The Association resulted from a pirate radio station, Radio Veronica, which broadcast from a ship on international waters off the coast of the Netherlands between 1960 and 1974. The wave appearing in the logo hearkens back to that time.

After the pirate activities became legally impossible (31 August 1974), Veronica transformed itself into the Veronica Broadcasting Organization (Veronica Omroep Organisatie, short VOO), enabling it to gain a legal radio and television license within the public broadcasting system. It finally was given a license on 28 December 1975. The first television broadcast of Veronica was on 21 April 1976. Within a decade, it became one of the largest public broadcasters and the trademark was tested as being more popular than Coca-Cola.

In 1990, it was revealed that Veronica used ƒ 7-10 million to illegally finance RTL 4, which was initially named RTL Veronique. Veronica lost its appeal case in 1993 and had the risk of being suspended for seven weeks from the public system due to improper management.

===With Holland Media Groep (1995–2001)===

In 1995 the Veronica Association gave up public broadcasting and entered a joint venture with CLT (parent company of RTL 4 and RTL 5), VNU and Endemol called the Holland Media Groep, running three mostly successful national TV-stations and three less successful national radio stations.

BNN became a public broadcasting association as a part of the Netherlands Public Broadcasting system and replaced Veronica on 15 August 1997, after Veronica gave up public broadcasting and entered a joint-venture with CLT. BNN first stood for the Brutaal News Network (Flagrant News Network). The name was later changed to Bart's Neverending Network after founder Bart de Graaff's death at age 35 from kidney failure caused by a rejection of a kidney transplant he received in 1999. Conflicts let to the dissolution of this co-operation in Spring of 2001. RTL rebranded Veronica into Yorin which would finally be rebranded into RTL 7.

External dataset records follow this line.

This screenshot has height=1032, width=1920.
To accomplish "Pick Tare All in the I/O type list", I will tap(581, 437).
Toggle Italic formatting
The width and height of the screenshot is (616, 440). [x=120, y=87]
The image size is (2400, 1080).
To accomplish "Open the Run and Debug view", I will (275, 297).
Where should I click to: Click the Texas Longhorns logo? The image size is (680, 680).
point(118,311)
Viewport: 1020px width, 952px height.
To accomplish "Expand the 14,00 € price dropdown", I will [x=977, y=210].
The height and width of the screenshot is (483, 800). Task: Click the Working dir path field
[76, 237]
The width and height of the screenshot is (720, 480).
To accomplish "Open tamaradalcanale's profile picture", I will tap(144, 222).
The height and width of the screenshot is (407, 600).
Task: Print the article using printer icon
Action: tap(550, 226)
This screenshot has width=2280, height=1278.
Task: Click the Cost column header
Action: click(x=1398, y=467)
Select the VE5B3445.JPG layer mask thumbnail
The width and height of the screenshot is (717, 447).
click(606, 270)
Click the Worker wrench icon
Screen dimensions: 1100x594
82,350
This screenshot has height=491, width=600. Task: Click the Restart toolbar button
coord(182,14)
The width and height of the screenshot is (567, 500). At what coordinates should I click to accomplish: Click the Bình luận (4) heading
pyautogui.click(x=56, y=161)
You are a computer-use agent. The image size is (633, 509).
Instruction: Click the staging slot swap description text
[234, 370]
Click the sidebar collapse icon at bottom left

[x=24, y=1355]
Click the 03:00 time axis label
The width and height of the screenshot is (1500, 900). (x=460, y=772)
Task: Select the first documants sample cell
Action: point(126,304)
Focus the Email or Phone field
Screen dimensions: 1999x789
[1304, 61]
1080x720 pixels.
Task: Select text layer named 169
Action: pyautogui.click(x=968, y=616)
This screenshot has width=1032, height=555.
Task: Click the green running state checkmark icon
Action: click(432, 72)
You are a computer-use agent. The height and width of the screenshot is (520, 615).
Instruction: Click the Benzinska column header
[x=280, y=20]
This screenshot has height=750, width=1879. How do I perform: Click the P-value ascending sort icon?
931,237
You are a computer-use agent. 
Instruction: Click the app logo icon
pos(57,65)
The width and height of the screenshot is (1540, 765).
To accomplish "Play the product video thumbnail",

===Current commercial era (2003–present)===

In 2002–2003, the Veronica Association learned that it could not realise radio and TV in a stand-alone setting. In 2001 SBS Broadcasting B.V., then the Dutch branch of the SBS Broadcasting Group, already bought the Dutch TV channel Fox 8 from the News Corporation and renamed it into V8 in anticipation of Veronica. However, the negotiations between the Veronica Association and SBS Broadcasting were not going as planned and no agreement could be set. In the course of 2002 Veronica cooperated with MTV Networks Benelux and started time-sharing with MTV's Kindernet. The ratings were poor though. At the end of 2002 the Association is even talking with HMG again. Eventually Veronica Association closed a deal with SBS, and V8 was rebranded as Veronica on 20 September 2003.